**TASK TO COMPLETE:** Within the listing below, please show every line carrying the string "agent".

--- SUPPLIED MATERIAL Enclosed Below ---

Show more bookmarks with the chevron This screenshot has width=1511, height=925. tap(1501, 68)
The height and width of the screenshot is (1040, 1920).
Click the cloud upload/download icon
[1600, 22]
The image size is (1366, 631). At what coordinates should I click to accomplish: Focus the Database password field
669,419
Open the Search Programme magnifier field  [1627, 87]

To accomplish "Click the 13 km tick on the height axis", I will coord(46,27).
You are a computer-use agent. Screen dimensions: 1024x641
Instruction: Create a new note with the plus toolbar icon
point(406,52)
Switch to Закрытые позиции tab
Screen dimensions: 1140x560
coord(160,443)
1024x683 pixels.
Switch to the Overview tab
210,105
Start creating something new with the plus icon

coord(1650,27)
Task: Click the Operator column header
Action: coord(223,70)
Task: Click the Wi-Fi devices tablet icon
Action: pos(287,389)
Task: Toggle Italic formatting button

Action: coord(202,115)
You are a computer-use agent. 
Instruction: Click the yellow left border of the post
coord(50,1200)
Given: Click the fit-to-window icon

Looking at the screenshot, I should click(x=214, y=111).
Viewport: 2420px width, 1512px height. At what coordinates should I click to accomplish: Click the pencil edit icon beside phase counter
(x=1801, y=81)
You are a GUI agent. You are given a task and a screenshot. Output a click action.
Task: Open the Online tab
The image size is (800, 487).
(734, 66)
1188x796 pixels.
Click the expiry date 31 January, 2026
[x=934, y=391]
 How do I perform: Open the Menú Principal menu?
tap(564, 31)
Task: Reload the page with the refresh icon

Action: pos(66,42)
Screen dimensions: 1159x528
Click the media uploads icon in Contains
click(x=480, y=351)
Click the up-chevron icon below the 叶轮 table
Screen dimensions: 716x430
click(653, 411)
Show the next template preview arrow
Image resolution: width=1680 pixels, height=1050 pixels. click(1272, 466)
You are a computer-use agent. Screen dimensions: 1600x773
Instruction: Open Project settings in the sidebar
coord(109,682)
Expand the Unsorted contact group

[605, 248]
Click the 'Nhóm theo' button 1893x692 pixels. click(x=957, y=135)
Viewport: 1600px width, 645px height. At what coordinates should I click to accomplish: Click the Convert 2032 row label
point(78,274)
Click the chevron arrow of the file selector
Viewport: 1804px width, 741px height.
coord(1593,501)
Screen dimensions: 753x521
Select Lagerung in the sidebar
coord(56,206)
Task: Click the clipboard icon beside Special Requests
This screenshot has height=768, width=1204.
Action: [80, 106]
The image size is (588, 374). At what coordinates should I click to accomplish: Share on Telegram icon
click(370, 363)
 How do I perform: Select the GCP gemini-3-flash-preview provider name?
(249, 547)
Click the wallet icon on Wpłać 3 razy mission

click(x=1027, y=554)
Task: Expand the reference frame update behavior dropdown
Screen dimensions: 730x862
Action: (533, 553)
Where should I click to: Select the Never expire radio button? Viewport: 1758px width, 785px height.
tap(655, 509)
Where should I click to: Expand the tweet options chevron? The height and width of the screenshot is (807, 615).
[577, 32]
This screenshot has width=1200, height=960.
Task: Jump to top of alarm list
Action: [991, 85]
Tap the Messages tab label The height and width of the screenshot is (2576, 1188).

--- End of Enclosed SUPPLIED MATERIAL ---

**RESPONSE AREA:**
You are a computer-use agent. Screen dimensions: 1024x641
You are a computer-use agent. 
You are a GUI agent. You are given a task and a screenshot. Output a click action.
You are a computer-use agent. Screen dimensions: 1600x773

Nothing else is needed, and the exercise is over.